# [节选]
· · · ·
小河里丰盛的水草枯萎了又长,水草的根须松软了河床的泥土。鱼儿吃了河草后的排泄物,与水面上觅食的鸭子和鹅的粪便淤积在河床里;岸边的虚土和树上的落叶,经暴风雨的冲刷流入到河水里;农家人洗涤下来的菜叶、米渍、农具和衣物上的杂质等等沉淀在河底,日积月累与松软的泥土混合在一起。黝黑粘稠的河泥,是一种有效的生物能源,它含有植物生长发育所需的氮磷钾多种微量元素,是庄稼助长的天然的有机肥料。
庄稼一支花,全靠肥当家。河泥是躺在大地深处的乳汁,种田的庄稼人早已心知肚明。一条船、一只罱兜、一根撑篙、两把迁簸子组合在一起,把沉睡的河泥从水底打捞上岸,源源不断地滋养着田里的庄稼。
“两竹分手握,力与河底争。吴田要培壅,河泥粪可成。罱如蚬壳闭,张吐船随盈。”这是古时农耕年代诗人形象地描述了农夫揽河泥的场景。每当田里的秧苗插好了,过了大忙时,生产队的队长就安排社员揽河泥。一条船上两个社员,一个社员在船尾负责撑船篙子,稳住晃悠的船体,另一个社员就可以揽河泥了。
· · · ·
# [源数据]

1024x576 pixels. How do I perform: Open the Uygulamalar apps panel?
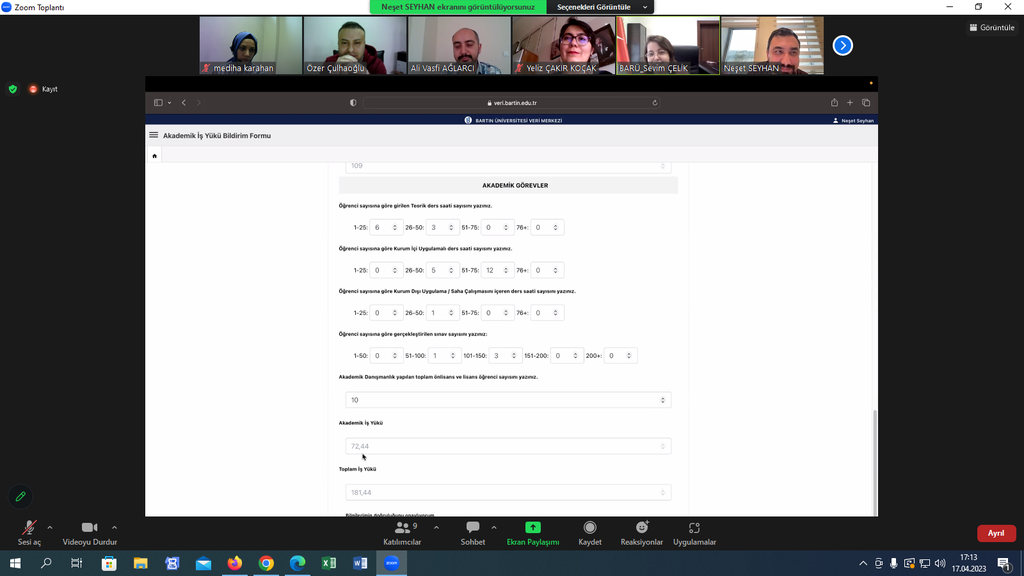pyautogui.click(x=694, y=531)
· · · ·
请接着写那篇讲农家揽河泥的节选，从它最后一句之后往下续写。

船是一条木质的小船,河水用柔软的肩膀托举着,船头和船尾上皆有木甲板,可以站人。中间便是船舱了,敞开的舱口如同一张大嘴,将一兜一兜捞上来的河泥吞进船口里,粗略估算一船舱能容纳二十多担的河泥。
罱兜子,状如硕大的河蚌壳子。用竹篾编制的,轻巧、省力,但有时候不怎么耐用,后来改用了铁皮制的。不管是竹篾的还是铁皮的,罱兜上必须安装两根长长的把柄。两根把柄是竹杆做的,目测有三丈之余。竹杆不能过粗,也不能过细,只要手抓得住,只要不易折断就行。然后将竹杆粗点的一端安装在罱兜上,打通孔眼用铁丝扎牢,便可以使用了。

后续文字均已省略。